Some = du/de la/des pour une affirmation: "Il y a des voitures sur le parking" = "There are some cars in the parking lot".  Et pour proposer ou demander qqch dont l'existence est certaine: "Puis-je avoir des petits pois?" = "May I have some peas?" ou encore "Qui veut des petits pois?" = "Who would like some peas?"

Voilà en bref, j'espère que c'est clair et que je n'ai pas dit de bêtises.

Mais cette question devrait se trouver chez les grammairiens, à mon avis...


----------



## pyan

“Some” or “any”, meaning indefinite quantities, are used with plurals or non-count (indénombrable) nouns.

  Is there any wine left? (non-count noun)
    Is there some / any cheese left?   Yes, there is some cheese left. (non-count noun).  No, there isn't any cheese left.
    Some advice is good.  Some advice is bad. (non-count noun)
Are there some / any apples left? Yes there are some apples left.
Are there some / any yoghurts left?  Yes, there are some yoghurts left.  No, there aren't any yoghurts left.


You can see the verbs with the non-count noun are singular.


I hope this helps.


----------



## Asr

Hello!

Can we really say, "Are there *some* apples left?" I was taught that in the question form we had to use any.

Cheers.


----------



## CDHMontpellier

I would say "are there any apples left?" if I really didn't know and "are there some apples left?" if I was pretty sure that the answer was yes.  For me, it's a question of the degree of certainty (and that's how I teach my students).  But you're right, the rule of thumb is *any* for questions in this sense.


----------



## MichiganQuebec

For the record, "Are there any apples left?" is more common, and is considered more proper in most contexts.

Many ESL grammar texts teach that you must say "any" rather than "some" in these questions.  However, I would argue that while this is perhaps a rule, there are certainly some exceptions.  

However, that's another topic.  ;-)


----------



## Dapoint

Hi everyone,

I need to know whether you use _*some*_ or _*any*_ in this phrase:

_"Hereby, I need to point out the fact that I had to spend my personal savings during my stay in London - which is not acceptable -, because of this tax code mistake and I was not supposed to have *any*."_
(I mean any savings)

I'm hesitating because the phrase is a negative form, so you should use any, but given that _money_ is an uncountable, I would be tempted to use "some" and I think it's more polite aswell.

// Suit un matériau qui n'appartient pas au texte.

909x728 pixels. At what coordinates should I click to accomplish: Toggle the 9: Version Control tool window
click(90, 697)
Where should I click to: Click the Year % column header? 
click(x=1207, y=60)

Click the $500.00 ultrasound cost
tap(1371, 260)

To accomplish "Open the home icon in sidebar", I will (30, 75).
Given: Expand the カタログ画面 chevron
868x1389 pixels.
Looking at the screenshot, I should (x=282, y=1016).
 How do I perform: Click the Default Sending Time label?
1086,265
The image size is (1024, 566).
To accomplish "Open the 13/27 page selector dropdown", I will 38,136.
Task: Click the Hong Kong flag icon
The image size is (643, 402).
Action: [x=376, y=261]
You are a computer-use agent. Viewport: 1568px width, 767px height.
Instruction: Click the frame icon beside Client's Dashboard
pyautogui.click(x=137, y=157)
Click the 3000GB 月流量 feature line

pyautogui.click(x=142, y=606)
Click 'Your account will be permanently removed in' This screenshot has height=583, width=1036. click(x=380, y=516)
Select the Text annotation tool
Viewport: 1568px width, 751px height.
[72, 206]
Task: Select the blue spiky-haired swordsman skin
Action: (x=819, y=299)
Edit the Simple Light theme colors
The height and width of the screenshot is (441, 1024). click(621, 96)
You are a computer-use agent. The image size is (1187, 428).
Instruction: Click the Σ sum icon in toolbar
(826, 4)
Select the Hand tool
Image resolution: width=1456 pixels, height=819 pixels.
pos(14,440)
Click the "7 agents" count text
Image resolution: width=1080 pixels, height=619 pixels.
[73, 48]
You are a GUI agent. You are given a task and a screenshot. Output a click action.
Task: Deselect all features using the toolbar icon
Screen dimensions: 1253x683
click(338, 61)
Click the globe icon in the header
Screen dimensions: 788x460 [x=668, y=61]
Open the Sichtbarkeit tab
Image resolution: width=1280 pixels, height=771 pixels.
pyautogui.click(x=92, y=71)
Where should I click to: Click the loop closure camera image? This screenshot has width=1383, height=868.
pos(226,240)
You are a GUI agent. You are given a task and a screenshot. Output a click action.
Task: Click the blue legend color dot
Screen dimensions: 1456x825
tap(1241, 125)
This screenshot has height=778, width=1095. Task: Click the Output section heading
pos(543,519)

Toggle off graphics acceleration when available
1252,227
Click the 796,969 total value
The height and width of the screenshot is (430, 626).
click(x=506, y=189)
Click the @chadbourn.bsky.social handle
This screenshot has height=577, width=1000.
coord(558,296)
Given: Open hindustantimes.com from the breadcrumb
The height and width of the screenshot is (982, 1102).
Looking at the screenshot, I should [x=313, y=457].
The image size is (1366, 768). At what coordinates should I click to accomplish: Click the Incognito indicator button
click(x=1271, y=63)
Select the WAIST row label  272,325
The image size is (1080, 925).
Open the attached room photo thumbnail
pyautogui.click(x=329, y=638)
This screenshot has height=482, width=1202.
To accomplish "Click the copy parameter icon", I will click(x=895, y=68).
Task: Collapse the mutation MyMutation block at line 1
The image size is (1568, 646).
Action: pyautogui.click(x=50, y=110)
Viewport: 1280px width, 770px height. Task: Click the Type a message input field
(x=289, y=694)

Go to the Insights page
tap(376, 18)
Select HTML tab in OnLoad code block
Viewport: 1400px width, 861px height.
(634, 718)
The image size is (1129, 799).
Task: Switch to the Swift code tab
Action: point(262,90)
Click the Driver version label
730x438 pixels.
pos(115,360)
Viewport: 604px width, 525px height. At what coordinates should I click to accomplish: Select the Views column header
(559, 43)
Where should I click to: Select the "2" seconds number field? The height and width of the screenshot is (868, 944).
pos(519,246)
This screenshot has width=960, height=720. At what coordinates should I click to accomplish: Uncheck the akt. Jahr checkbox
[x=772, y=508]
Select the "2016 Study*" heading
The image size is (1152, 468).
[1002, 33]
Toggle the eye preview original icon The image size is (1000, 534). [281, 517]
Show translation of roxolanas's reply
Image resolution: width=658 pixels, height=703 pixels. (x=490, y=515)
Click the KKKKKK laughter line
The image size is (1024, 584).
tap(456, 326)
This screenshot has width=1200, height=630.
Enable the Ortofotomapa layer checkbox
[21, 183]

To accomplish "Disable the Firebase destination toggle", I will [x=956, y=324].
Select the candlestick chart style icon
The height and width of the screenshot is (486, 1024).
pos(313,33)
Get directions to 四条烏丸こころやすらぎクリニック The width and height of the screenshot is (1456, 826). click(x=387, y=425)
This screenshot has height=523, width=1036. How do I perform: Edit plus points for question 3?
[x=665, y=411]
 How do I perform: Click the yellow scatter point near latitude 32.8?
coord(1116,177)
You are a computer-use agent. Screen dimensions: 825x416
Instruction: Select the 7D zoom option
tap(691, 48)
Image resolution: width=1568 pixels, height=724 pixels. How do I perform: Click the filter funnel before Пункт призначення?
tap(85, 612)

Could you help me please? Thank you very much.

Dapoint


----------



## Guilhem 128

Hi,

Some + countable/uncountable = quelques/un peu de
not + any + countable/uncountable = aucun/pas de

In this sentence you can only use *any*. "I was not supposed to have any money."
*some* and *any* can be used with both countable and uncountable nouns.

Hope it helps,


----------



## Frenglish teacher

Hi, I know the use of any and some, but I struggled to explain to my students why in the sentence "Can you give me ........ information about the conference?", we use "some" instead of any", even though it is  a question. Apart from saying that it doesn't sound right, which is not very professional for a teacher.
what do you make of that?
thanks


----------



## Maître Capello

Les deux sont possibles selon ce que l'on veut, selon la réponse que l'on attend:

Si l'on s'attend à des informations précises et utiles, à toutes les informations nécessaires, on utilisera _*some*_.
Si l'on est désespéré et que l'on souhaite obtenir ne serait-ce qu'une bribe de réponse, on utilisera _*any*_ (= au moins un, n'importe quel).


----------



## Aoyama

Je suis bien d'accord avec Me. Ca, les deux sont possibles, pourquoi en éliminer un aussi péremptoirement (une manie que beaucoup de profs ont, pas moi) ...


----------



## moustic

*Some* and *any* have both a "quantative" and a "qualitative" meaning.

Quantative -> du, de la, des -> I want *some* chocolate. I don't want *any* soup. Do you have *any* apples?

Students of English usually learn that *some* is used in affirmative sentences and *any* is used in negatives and questions. This is fine for beginners, but it's a bit more complicated. "Do you have *some* apples?" is possible when the person speaking expects a positive answer.

Qualitative -> some = un(e) sacré(e) ... (ou autre adjectif admiratif) -> She's *some* woman!
some = quelconque -> he has *some* problem.
any = n'importe (le)quel ... -> Just give me *any* book.


----------



## chamyto

Do not forget that "some" is used as well in questions, when we are offering whatever and we expect a positive answer. There is no point to use "any" is this case:

Do you want some fruit?


----------



## Avrel

Hi there,
I read several articles about how to use "some" and "any", and I think I should use "some", but I feel more like using "any" in that sentence :
_
"How I would manage to raise my children, if I decided to have any."

or_
_
"How I would manage to raise my children, if I decided to have some."

actually maybe I'd rather say "how I would know how to raise my children, if I decided to have any/some" ?

the original sentence in French is : 

"A la mort brutale de ma mère, je me suis posé la question de comment je saurais élever mes enfants, si je décidais d'en avoir."

many thanks for your help!
_


----------



## Maître Capello

Dans ce contexte, je dirais _any_ étant donné qu'il suffit d'avoir un seul enfant pour se demander comment l'élever. Avec _some_ cela sous-entendrait qu'il faudrait en avoir plusieurs.


----------



## Avrel

bien vu, merci!


----------



## Aterian

Bonjour,

Est-ce qu'il existe des *interrogations de négation* où on peut trouver _any_ à la place de _some_ ?

_Isn't there some sugar left?
Ne reste-t-il pas du sucre ?

Isn't there any sugar left?_
Est-ce que cette dernière phrase a du sens ? J'ai l'impression que oui, ici on dirait (sans certitude) :
_Ne reste-t-il même pas un soupçon de sucre ?_

Merci de votre aide.


----------



## Maître Capello

Pour les questions, qu'elles soient positives ou négatives, les deux sont possibles selon le degré de certitude du locuteur.

_Isn't there *some* sugar left?_ → N'est-il pas vrai qu'il reste du sucre ? (On s'attend à ce qu'il y en ait.)
_Isn't there *any* sugar left?_ → Ne reste-t-il pas du sucre ? (On n'en sait rien, voire on doute qu'il y en ait.)


----------